The Xbox Series X’s UI marks a less drastic change from the Xbox One UI, which already saw an overhaul earlier this year in preparation for the Series X’s launch.
Indeed, the Xbox Series X’s UI can essentially be accessed already on the Xbox One, as Xbox continues to make the transition between current and next-gen even simpler.
Indeed, in a recent blog post, Microsoft announced its intention to streamline the UI between each device.
“All the ways you use Xbox should feel inviting and familiar, whether you are on the couch relaxing or streaming your favorite game on the go,” stated Jonathan Hildebrandt, the Principal Program Manager of Xbox Experiences.
Explaining these changes, Hildenbrandt said this streamlining of the UI was “to better match our other experiences on the PC and mobile devices. This includes some changes to our tile shape, fonts, and focus indicator across the experience.”
Aside from this, Xbox released a video focused on the Xbox Experience, detailing the quality of life improvements made to the Series X’s UX.
By utilising Quick Resume and Xbox Velocity Architecture, the Xbox Series X’s “Home now launches over 15% faster when you boot your Xbox, and is almost a third faster to load when returning from a game,” according to Jonathan Hildebrandt, the Principal Program Manager at Xbox Experience
Aspects of the UX including Home, Xbox Store, and the Guide have also been made more efficient, with Chris Novak, Xbox’s Head of Research & Design expressing they have “reduc[ed] the footprint to maximise the console horsepower available to games”, fitting these aspects “in almost 40% less memory.”
As part of the ‘Xbox Experience’ that now spans across all digital devices, Xbox is further implementing support with its mobile app to allow you to share your clips and screenshots from your phone.
“Now, when you capture on the console, it’s sent to your phone to share instantly, making it easier to get that moment to your friends and ensuring that you’re not standing around in the middle of some match trying to type a message on a virtual keyboard,” explained Novak.
You can watch the full Xbox Experience video here:
Xbox Series X vs PS5: Which UI is better?
The strategy of the UI departments at Xbox and PlayStation couldn’t be more different.
Xbox appear to have adopted a conservative strategy for the next-gen console, hoping to create a seamless transition between the Xbox One and Xbox Series X that won’t see players jump ship to PlayStation.
PlayStation has instead opted for a more radical overhaul of its UI, mirroring its intention of separating the next-generation of consoles from the current-gen.

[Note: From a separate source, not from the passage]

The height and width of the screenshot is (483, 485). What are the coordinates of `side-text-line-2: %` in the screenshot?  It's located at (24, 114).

Ultimately, much like the design of the console, it’s very subjective. If you don’t like change, then sticking with the Xbox and its more familiar User Interface will be particularly helpful in the transition, especially if you still in intend to use your Xbox One.

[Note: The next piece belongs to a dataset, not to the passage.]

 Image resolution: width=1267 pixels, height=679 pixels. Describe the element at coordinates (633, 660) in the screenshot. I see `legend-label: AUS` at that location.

However, if you’d prefer to separate your new console from the old to somewhat justifying the £450/$499 you just spent, a new UI might help in doing this.
There is one element, however, where the PS5 objectively outshines the Xbox Series X. With 4K becoming more prominent as we move into the next-gen of gaming, many Xbox fans may be disappointed to know that the Xbox’s dashboard runs at just 1080p, while the PS5 runs natively in 4K.
Of course, the Xbox can still play games in 4K, meaning this isn’t exactly a deal-breaker, unless you really care about 4K gaming.